Nella sua intervista, Ciavarelli ha commentato soprattutto gli sviluppi degli ultimi giorni, per esempio le affermazioni di domenica del ministro dell’Interno Matteo Salvini, che ha detto che il governo non autorizzerà l’attracco della Diciotti in un porto italiano finché gli altri paesi dell’Unione Europea non si impegneranno ad accogliere parte dei migranti che si trovano a bordo. Salvini ha minacciato che, in caso contrario, la Diciotti potrebbe riportare i migranti in Libia, da dove sono partiti: è una cosa che l’Italia non può fare, e per la quale è già stata condannata da un tribunale europeo, perché equivarrebbe a un respingimento, a non garantire la possibilità ai migranti di chiedere protezione internazionale, e perché sarebbe una violazione del concetto di “porto sicuro” (in Libia vengono compiute sistematiche violazioni dei diritti umani sui migranti).

Ciavarelli ha detto, riferendosi alla situazione attuale:

«È incomprensibile. Anche imbarazzante. La nave Diciotti è una nave militare dello Stato italiano e le viene impedito di ormeggiare in un porto italiano! Noi militari ovviamente obbediamo al governo, però ci aspettiamo anche una politica più risoluta nel dare disposizioni! Anche perché c’è un problema»

Ciavarelli ha spiegato che per ora i migranti a bordo sono tranquilli, ma ha aggiunto: «È risaputo però che se le stesse persone capissero che li vogliamo riportare in Libia o trasbordare su un’altra nave diretta in Libia, ecco che sarebbero disposti a tutto, anche al suicidio». Una situazione simile – una specie di rivolta – c’era già stata a luglio su una nave mercantile, la Vos Thalassa, che stava per affidare i migranti alla Guardia costiera libica.
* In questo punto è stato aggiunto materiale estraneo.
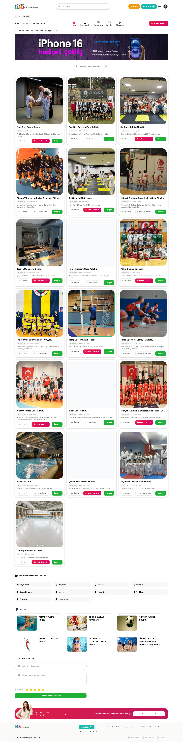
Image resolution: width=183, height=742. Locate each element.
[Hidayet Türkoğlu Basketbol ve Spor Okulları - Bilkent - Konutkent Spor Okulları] (143, 181)
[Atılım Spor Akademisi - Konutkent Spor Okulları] (143, 252)
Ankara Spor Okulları (114, 727)
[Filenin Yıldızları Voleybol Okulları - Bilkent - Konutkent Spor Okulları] (39, 181)
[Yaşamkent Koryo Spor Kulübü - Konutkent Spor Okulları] (143, 463)
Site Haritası (94, 732)
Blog (125, 727)
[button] (83, 6)
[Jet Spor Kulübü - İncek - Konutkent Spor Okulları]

In quell’occasione intervenne proprio la Diciotti e i migranti furono portati in Italia. Commentando quell’episodio, Ciavarelli ha detto: «Ma certo, perché questa gente ormai non ha più niente da perdere. Per arrivare a salpare da Tripoli hanno passato le pene dell’inferno».

Ciavarelli ha parlato anche degli attacchi che sta subendo la Guardia costiera italiana da più parti, soprattutto da chi la accusa di comportarsi come gli scafisti. Ciavarelli ha detto che «l’essere umano in mare va salvato sempre e comunque», e ha concluso auspicando che la politica italiana e internazionale possano trovare una soluzione in fretta ai flussi migratori.